7. There are a few glass cases with other bones in the same building, but outside of the Tarbosaurus bataar the most prominent thing is the series of poster-sized plaques talking about how much work the president went through to get it back.
8. Tarbosaurs bataar is the Mongolian equivalent of a T-rex. (Like you hadn’t already noticed.)
9. I found Dinosaur bones in two other museums, but only in one or two rooms each. They did not appear to be major draws.
10. We walked through Flaming Cliffs area. Supposedly there was a chance we might have discovered some fossils. Mostly I found camel, goat, dog, lizard, and human footprints. With so much traffic, I seriously doubt I’d have found anything.
11. The guide expected us to take about an hour, maybe an hour and a half to walk from where the vans dropped us off to the top of the cliffs where they were to pick us up. It took me 20 minutes. I wanted to get out of the sun.

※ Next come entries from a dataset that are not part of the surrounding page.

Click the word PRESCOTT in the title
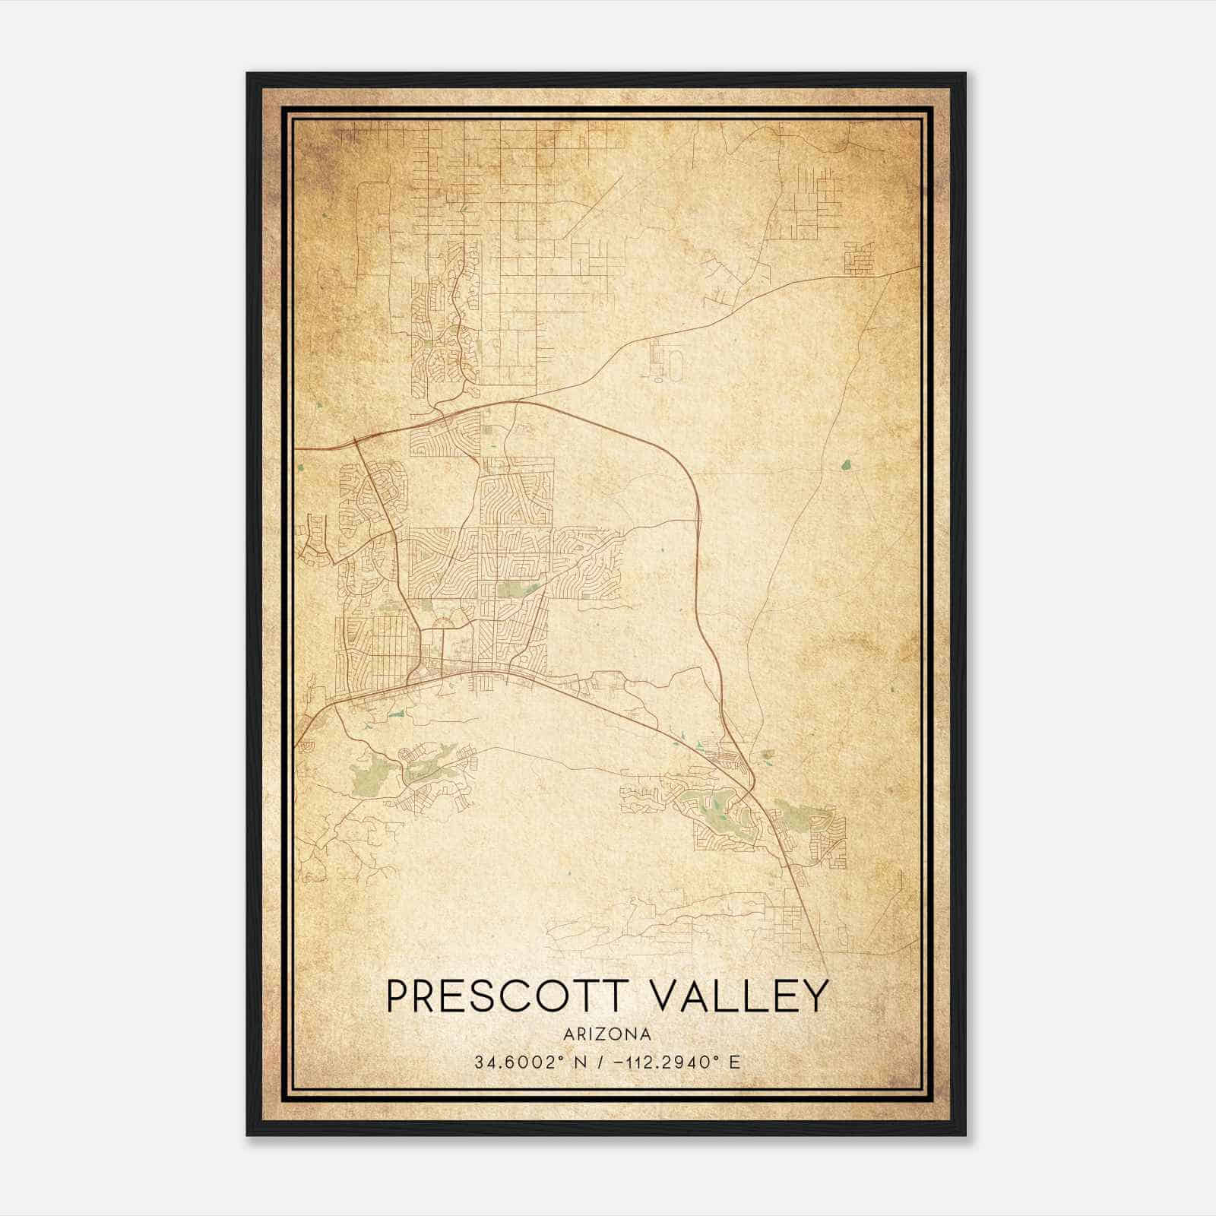[x=502, y=996]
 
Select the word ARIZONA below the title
[x=607, y=1034]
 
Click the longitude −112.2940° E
[x=668, y=1062]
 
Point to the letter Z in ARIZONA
[x=605, y=1034]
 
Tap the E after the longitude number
[x=734, y=1062]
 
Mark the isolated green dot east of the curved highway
[x=845, y=463]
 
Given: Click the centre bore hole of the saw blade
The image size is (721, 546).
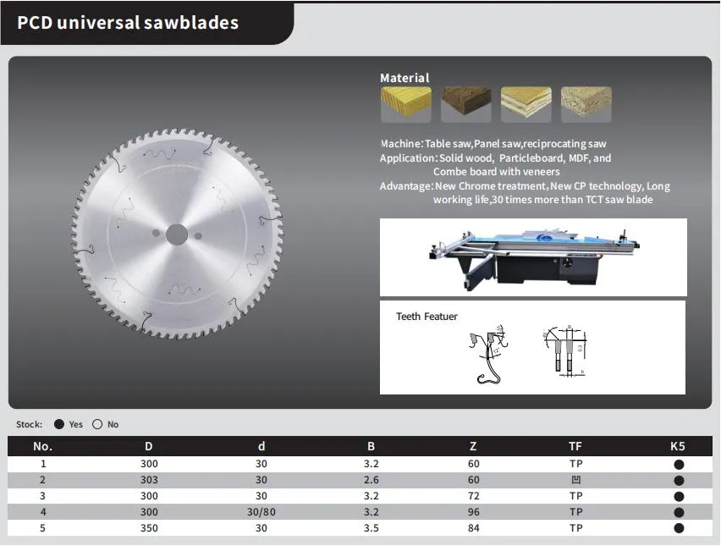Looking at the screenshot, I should (177, 234).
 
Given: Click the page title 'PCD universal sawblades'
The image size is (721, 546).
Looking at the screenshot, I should (128, 22).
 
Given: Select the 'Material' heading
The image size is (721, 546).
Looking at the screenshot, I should (405, 78).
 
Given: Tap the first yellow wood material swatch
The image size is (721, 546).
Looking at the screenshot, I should (405, 104).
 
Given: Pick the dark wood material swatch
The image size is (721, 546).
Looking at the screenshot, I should (465, 104).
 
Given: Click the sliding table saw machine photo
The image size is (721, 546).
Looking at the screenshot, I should (532, 256).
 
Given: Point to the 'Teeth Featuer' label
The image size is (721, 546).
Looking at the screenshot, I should (427, 317).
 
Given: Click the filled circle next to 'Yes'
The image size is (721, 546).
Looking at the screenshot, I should (59, 424).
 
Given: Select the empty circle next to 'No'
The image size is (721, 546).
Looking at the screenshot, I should (97, 424).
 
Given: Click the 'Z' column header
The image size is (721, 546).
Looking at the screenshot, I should (473, 446).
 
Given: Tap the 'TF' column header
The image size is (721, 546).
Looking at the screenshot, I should (575, 446).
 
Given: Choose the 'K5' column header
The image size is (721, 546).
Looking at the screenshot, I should (678, 446).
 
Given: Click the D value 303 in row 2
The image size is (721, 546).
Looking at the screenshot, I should (149, 480).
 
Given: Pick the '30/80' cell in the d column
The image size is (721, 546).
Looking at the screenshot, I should (261, 512).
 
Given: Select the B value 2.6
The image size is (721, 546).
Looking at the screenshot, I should (371, 480).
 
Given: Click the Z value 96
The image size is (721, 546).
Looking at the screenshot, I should (473, 512).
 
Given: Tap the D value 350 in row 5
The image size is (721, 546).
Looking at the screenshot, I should (149, 528).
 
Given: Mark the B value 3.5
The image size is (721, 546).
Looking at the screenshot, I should (371, 528).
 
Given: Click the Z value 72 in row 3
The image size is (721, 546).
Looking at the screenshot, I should (473, 496).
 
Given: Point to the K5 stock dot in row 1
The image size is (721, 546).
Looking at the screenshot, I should (679, 464).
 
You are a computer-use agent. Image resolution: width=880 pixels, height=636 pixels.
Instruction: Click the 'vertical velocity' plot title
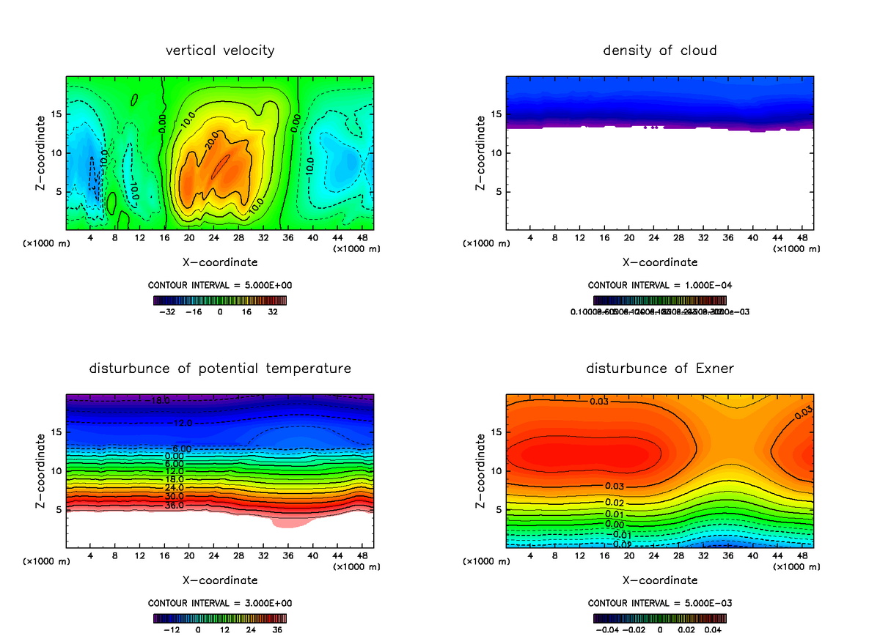click(x=220, y=51)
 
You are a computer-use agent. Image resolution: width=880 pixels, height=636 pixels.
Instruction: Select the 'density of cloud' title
click(x=659, y=51)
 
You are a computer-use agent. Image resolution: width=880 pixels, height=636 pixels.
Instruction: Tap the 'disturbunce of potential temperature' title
click(x=220, y=369)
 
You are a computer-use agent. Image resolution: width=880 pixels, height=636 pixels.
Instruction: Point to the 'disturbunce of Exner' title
click(x=659, y=369)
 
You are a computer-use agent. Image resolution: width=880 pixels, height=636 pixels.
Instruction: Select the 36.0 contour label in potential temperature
click(x=175, y=506)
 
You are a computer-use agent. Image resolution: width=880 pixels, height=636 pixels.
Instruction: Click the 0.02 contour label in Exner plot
click(x=615, y=502)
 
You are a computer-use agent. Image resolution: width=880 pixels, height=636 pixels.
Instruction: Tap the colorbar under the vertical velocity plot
click(x=220, y=300)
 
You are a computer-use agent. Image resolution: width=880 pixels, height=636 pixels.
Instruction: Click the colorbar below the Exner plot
click(x=659, y=618)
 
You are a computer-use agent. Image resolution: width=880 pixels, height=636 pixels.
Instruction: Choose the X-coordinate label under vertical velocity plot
click(x=220, y=262)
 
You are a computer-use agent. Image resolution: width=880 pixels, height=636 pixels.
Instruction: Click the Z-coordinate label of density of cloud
click(x=481, y=152)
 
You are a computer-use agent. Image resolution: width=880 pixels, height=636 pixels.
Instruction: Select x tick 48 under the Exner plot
click(x=801, y=557)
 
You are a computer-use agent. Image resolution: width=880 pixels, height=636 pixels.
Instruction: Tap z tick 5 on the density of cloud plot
click(x=499, y=192)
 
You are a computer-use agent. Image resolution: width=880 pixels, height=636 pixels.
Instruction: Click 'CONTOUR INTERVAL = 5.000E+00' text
click(x=220, y=285)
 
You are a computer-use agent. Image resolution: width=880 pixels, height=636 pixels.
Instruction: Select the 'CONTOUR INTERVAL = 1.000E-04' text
click(x=659, y=285)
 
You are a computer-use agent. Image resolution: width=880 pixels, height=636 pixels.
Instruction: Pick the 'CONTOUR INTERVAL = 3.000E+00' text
click(x=220, y=603)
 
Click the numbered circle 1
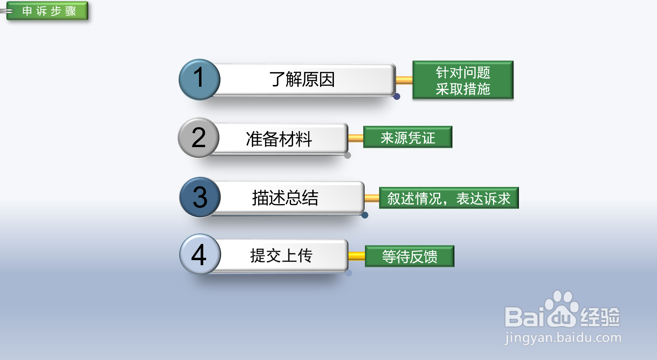click(199, 80)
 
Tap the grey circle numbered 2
click(199, 138)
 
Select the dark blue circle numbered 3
click(200, 197)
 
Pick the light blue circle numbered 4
click(200, 254)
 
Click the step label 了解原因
click(302, 80)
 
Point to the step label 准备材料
click(279, 139)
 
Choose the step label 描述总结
click(285, 198)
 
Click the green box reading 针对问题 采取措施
click(463, 80)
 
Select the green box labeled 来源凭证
click(408, 137)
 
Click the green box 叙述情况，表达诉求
click(449, 198)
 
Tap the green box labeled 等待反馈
click(410, 256)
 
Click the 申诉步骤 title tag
click(48, 11)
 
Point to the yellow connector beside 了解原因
click(404, 80)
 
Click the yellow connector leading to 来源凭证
click(356, 138)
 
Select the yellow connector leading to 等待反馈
click(357, 256)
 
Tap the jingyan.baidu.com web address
click(562, 338)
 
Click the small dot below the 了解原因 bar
click(397, 96)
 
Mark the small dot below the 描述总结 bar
click(365, 215)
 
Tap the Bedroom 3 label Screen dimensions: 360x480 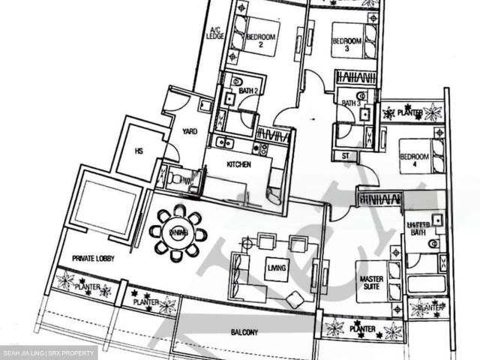click(346, 44)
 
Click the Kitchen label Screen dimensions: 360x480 click(238, 164)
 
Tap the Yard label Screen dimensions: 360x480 click(190, 131)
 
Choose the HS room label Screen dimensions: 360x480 click(139, 150)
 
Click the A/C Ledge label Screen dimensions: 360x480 click(217, 33)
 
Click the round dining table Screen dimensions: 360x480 click(178, 232)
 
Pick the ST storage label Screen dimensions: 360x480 click(345, 156)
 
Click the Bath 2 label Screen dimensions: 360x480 click(249, 91)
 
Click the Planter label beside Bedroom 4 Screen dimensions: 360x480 click(410, 112)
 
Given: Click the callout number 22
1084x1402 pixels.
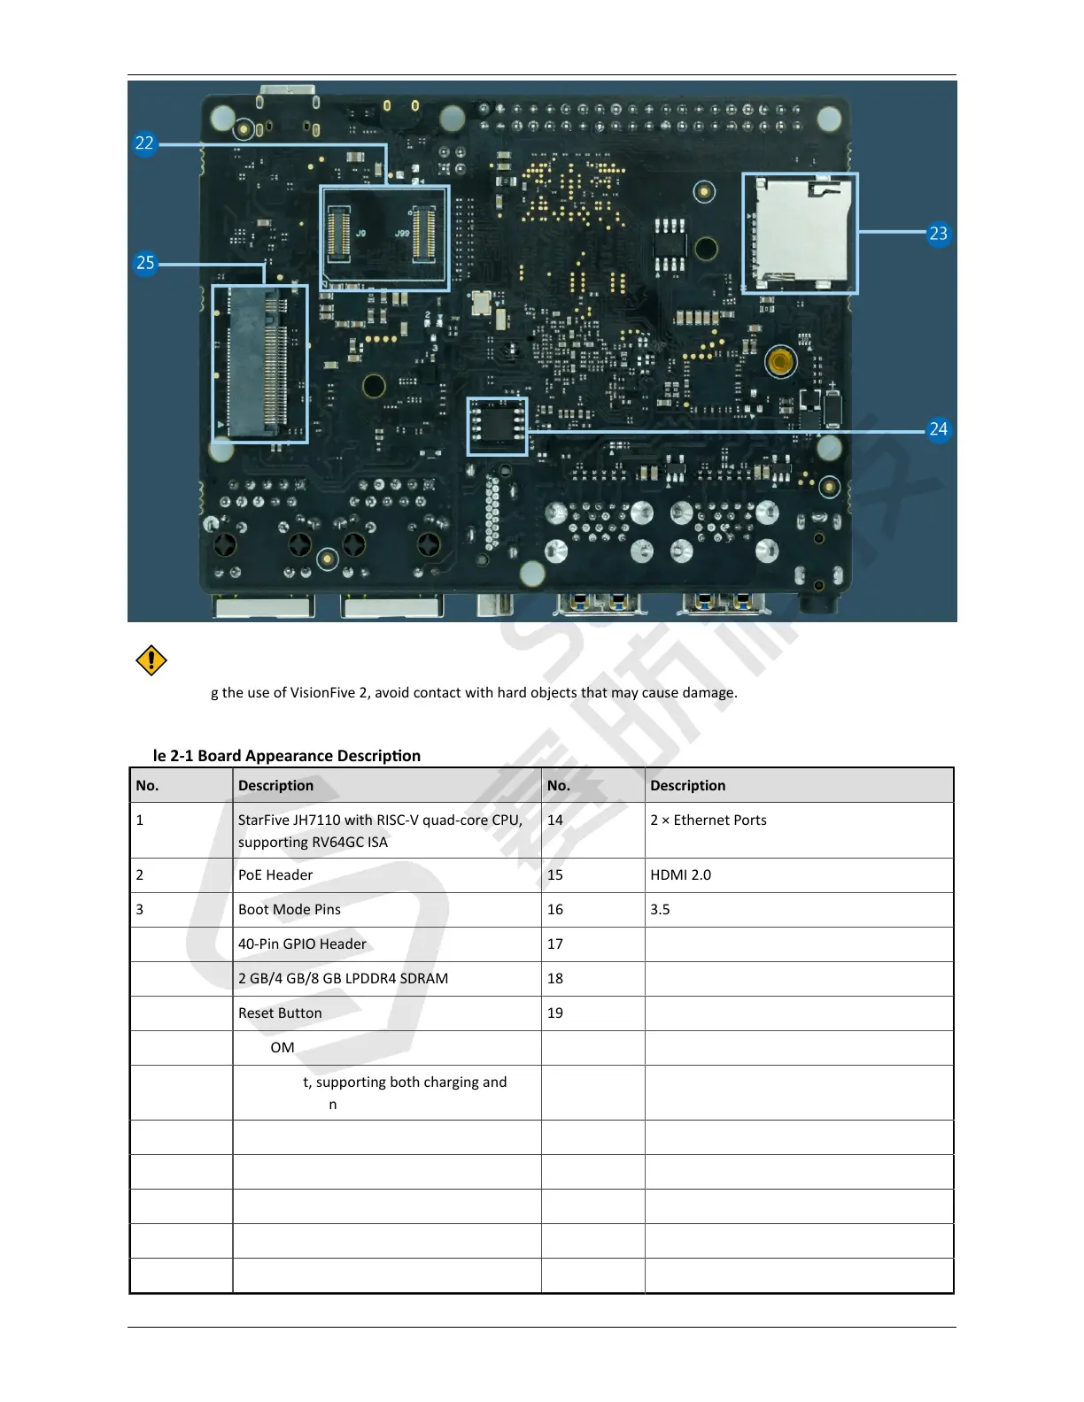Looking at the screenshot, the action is pyautogui.click(x=144, y=143).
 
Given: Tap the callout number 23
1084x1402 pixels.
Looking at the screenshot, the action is pyautogui.click(x=938, y=234).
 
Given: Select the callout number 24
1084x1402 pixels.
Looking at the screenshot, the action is pyautogui.click(x=938, y=429).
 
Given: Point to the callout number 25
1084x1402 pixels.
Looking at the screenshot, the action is pyautogui.click(x=145, y=263).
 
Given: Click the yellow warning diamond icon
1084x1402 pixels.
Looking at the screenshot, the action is pyautogui.click(x=151, y=660).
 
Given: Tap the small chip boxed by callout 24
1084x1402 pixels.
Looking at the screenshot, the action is pyautogui.click(x=497, y=425).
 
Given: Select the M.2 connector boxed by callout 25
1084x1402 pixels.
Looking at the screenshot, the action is pyautogui.click(x=259, y=363).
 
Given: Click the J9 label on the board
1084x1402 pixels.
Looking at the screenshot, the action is pyautogui.click(x=361, y=234).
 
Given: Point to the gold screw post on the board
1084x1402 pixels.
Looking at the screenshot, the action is pyautogui.click(x=780, y=361).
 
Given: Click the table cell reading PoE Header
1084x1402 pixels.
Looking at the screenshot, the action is pyautogui.click(x=275, y=875).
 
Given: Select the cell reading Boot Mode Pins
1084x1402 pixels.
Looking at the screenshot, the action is pyautogui.click(x=289, y=910).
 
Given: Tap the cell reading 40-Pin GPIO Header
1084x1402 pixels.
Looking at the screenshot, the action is pyautogui.click(x=302, y=944).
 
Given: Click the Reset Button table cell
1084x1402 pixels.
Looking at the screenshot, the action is pyautogui.click(x=280, y=1013).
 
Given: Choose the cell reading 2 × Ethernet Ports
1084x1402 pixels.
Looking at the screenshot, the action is pyautogui.click(x=708, y=820).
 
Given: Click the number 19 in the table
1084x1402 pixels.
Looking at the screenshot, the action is pyautogui.click(x=555, y=1013).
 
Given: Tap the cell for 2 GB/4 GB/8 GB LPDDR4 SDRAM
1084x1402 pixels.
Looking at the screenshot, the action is pyautogui.click(x=343, y=979).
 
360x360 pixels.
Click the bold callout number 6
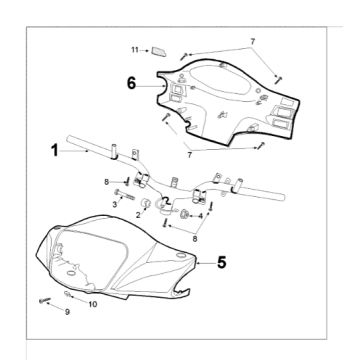pyautogui.click(x=132, y=83)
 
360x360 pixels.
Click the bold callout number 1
pyautogui.click(x=55, y=150)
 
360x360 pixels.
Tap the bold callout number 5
pyautogui.click(x=222, y=262)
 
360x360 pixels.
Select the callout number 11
pyautogui.click(x=135, y=50)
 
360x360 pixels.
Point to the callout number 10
pyautogui.click(x=93, y=304)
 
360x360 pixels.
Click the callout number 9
pyautogui.click(x=67, y=312)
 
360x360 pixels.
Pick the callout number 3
pyautogui.click(x=115, y=204)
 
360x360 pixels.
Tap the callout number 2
pyautogui.click(x=138, y=215)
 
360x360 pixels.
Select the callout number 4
pyautogui.click(x=200, y=216)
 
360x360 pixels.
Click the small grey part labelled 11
pyautogui.click(x=158, y=51)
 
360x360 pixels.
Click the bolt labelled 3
pyautogui.click(x=124, y=194)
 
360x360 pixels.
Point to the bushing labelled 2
pyautogui.click(x=146, y=203)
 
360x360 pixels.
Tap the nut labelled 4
pyautogui.click(x=184, y=214)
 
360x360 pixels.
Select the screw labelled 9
pyautogui.click(x=44, y=300)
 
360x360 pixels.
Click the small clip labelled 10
pyautogui.click(x=67, y=294)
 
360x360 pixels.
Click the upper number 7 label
pyautogui.click(x=253, y=42)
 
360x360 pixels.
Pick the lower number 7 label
pyautogui.click(x=190, y=155)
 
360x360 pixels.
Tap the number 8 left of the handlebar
pyautogui.click(x=106, y=182)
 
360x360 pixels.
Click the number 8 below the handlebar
pyautogui.click(x=195, y=239)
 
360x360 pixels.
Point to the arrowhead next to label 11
pyautogui.click(x=147, y=50)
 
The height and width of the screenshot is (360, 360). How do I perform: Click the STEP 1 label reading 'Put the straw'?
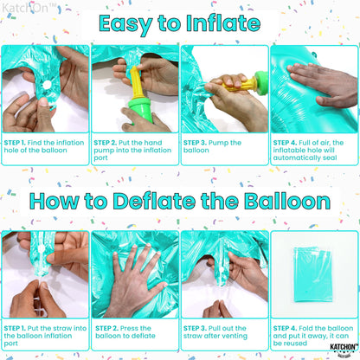(16, 328)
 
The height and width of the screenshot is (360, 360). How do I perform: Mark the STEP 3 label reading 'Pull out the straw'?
(196, 328)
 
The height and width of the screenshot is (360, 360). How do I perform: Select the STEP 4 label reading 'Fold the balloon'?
(286, 328)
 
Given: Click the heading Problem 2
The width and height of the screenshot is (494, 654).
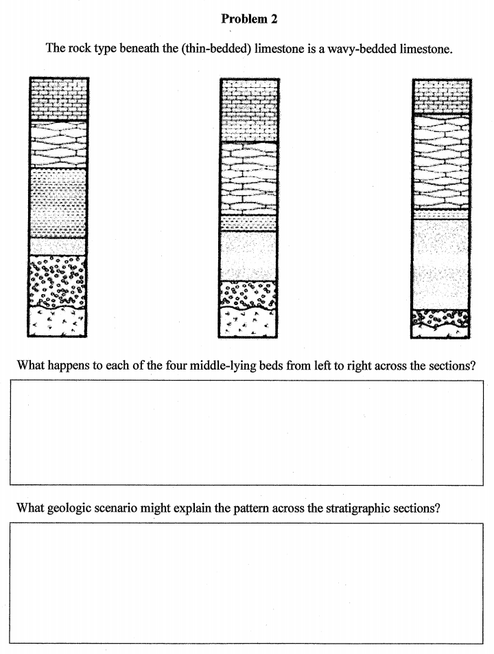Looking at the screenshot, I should click(249, 19).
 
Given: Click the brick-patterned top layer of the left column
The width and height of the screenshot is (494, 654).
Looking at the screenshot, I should click(58, 100).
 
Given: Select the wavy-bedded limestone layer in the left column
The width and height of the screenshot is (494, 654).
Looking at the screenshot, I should click(58, 144).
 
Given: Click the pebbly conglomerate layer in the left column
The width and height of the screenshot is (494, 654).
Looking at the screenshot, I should click(58, 280).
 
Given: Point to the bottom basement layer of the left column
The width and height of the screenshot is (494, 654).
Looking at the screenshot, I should click(58, 321).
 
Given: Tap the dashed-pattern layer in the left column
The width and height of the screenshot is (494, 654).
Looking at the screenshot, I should click(58, 202).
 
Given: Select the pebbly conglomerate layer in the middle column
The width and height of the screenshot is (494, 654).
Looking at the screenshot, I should click(249, 293).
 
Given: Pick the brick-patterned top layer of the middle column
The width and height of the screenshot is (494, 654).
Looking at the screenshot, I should click(249, 110).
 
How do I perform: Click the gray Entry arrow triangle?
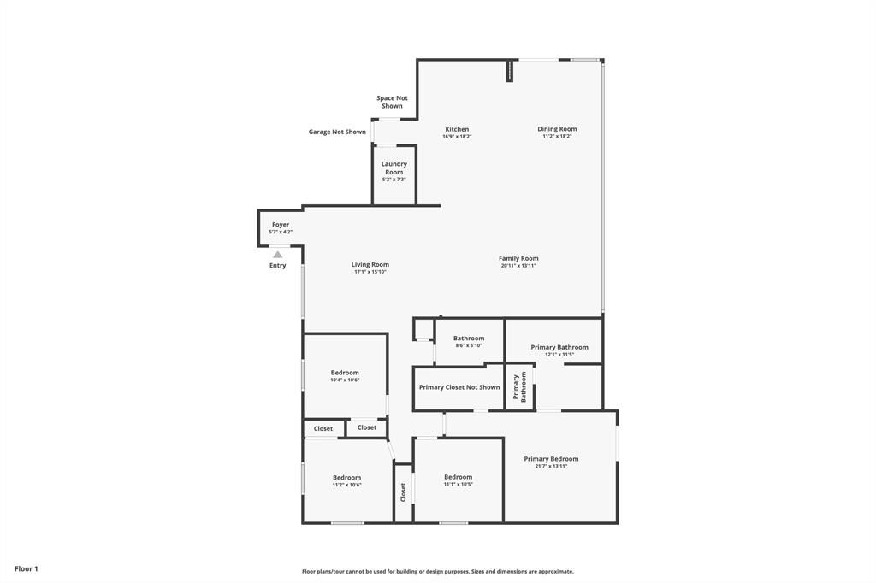(x=278, y=255)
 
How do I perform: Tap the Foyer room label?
(x=281, y=225)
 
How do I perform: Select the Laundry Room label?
(x=394, y=168)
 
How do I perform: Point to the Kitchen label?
(x=457, y=129)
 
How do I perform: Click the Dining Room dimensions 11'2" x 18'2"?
(x=557, y=136)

12. I did not get sun poisoning on this trip! I didn’t even peel. I credit my hat and several long-sleeve shirts. And a lack of snorkeling. Oh, wait. This is supposed to be about dinosaurs. Um… in the museum in Dalanzadgad there is a long, thin room barely large enough for a dozen people in which there is a glass case full of dinosaur eggs. I did not get a picture, and I’m kicking myself for it. You’d think with 6,000 pix I’d get one of a dinosaur egg, but noooo.
13. Tarbosaurs bataar and eggs are not the only fossil remains in Mongolia. Not by a long shot. But they are the only two I remember. The Mongolian University of Science and Technology has a school of Geology and Petroleum Engineering, but not one of paleontology.